Addams Family Values (1993)


Good sequels are rare these days. A good sequel should take what was good in the first movie and attempt to improve or expand on it. This sequel to The Addams Family does that really well. The most entertaining part of the original was when the Addams family had to interact with the outside world. Sure, they were fun in their own kooky environment, but there is real comedic value to be had when this strange family has to venture out into the real world. The fact they’re completely oblivious to how the outside world sees them makes it even funnier.

The sequel also gives more screen time to one of the under utilised characters in the original. Wednesday Addams is brilliant with her brother Pugsley and the antics they get up too. Firstly, they’re dealing with a new sibling and the jealousy that comes with it. Then they are sent to a sunny summer camp because they’re getting in the way of Joan Cusack’s attempts to swindle Uncle Fester and the Addams fortune. Seeing Christina Ricci deal with her fellow campers and eventually experience her first love is one of the highlights of the film. The kids deal with problems all adolescents face (young love, bullying and sibling rivalry) and it’s really interesting to see their dark Addams family solutions to these problems.

The bigger budget is used well for this sequel as it’s clear the production values, makeup and special effects have improved. Joan Cusack’s is a great addition to the cast as a psychotic nanny who tries to woo Fester, before turning him against his family. This is possibly a better movie than the original, I really enjoyed it. There were plans for a third installment, but they were scrapped after Raul Julia’s unfortunate passing in 1994. This was the right call, I really can’t imagine anybody else playing Gomez.

Rating: B+

Sequels* are a weird type of movie. They are familiar, and yet, something is slightly off. The production value is always better (assuming we’re talking about theatrical releases and not straight to DVD garbage), and as a result the sequel can sometimes feel like a different movie than the original. Everything is bigger, glossier, more over the top. Often the writers have changed. A new director is brought in. Changes are made to appeal to a broader audience. It can still be good, but sequels just feel different.

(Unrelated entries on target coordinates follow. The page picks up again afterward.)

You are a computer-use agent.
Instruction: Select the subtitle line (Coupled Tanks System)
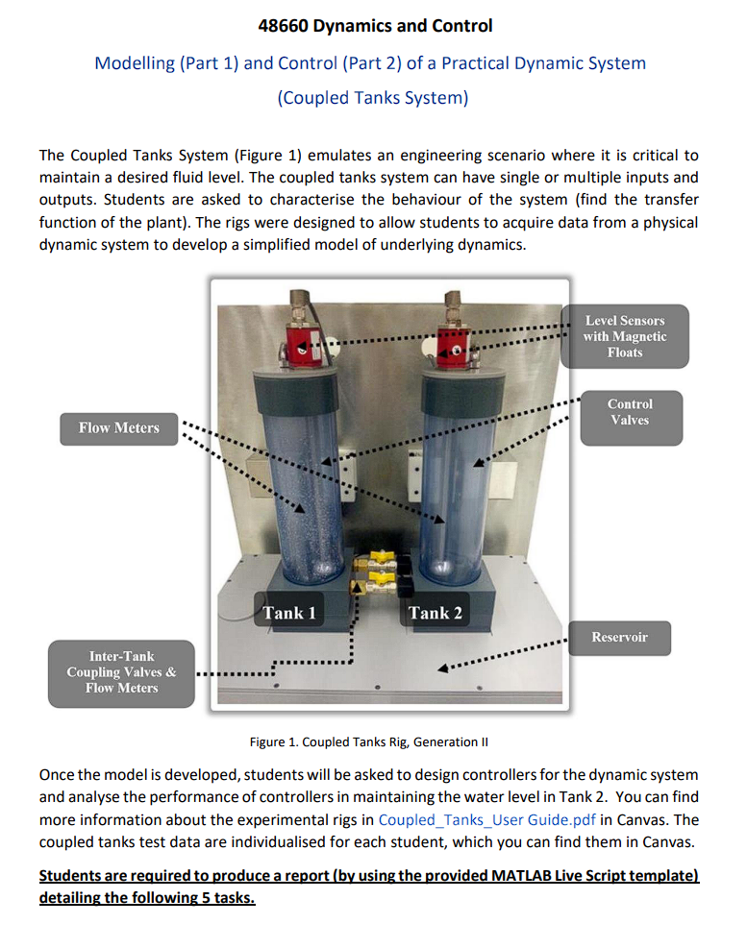tap(373, 98)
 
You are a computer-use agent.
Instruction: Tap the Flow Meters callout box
tap(119, 428)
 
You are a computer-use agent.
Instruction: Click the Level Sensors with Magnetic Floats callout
tap(624, 336)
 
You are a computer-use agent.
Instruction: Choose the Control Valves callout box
tap(630, 412)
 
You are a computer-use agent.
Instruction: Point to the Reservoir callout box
tap(619, 637)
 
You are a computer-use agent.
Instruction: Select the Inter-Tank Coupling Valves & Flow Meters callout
tap(121, 672)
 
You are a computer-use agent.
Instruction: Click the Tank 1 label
tap(289, 613)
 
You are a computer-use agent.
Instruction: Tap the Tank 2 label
tap(435, 613)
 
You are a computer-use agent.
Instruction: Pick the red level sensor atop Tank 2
tap(450, 347)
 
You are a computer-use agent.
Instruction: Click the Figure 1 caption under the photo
tap(363, 741)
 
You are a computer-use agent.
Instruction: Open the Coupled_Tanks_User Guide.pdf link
tap(486, 819)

Addams Family Values is not that kind of sequel. Everything that worked so well in the original is replicated to great effect here. I’m sure more money was spent on things like the sets and costumes, but you can’t tell. And I mean that in a good way. This really does look and feel like a direct continuation of The Addams Family.

In fact, I’m hard pressed to pick a favorite at this point. There are hilarious jokes and visual gags in both, and I found myself laughing just as hard through each film. The jokes are maybe a bit more macabre this time around, but most are offset by adorable baby Pubert, so who would mind?

And can we please discuss the brilliance of Wednesday and Pugsley sabotaging their summer camp Thanksgiving musical? The satire is perfectly crafted, and sadly still relevant to how many Americans view the holiday today. We too should all burn ThanksgivingĀ misconceptions to the ground, because there are so many, and they are doing the holiday a great disservice. We too should celebrate what makes us unique, instead of forcing our own values on others. It’s OK to be a peppy camp counselor, but it’s just as OK to be a nerd who collects murderer trading cards. Embrace the kooky, people!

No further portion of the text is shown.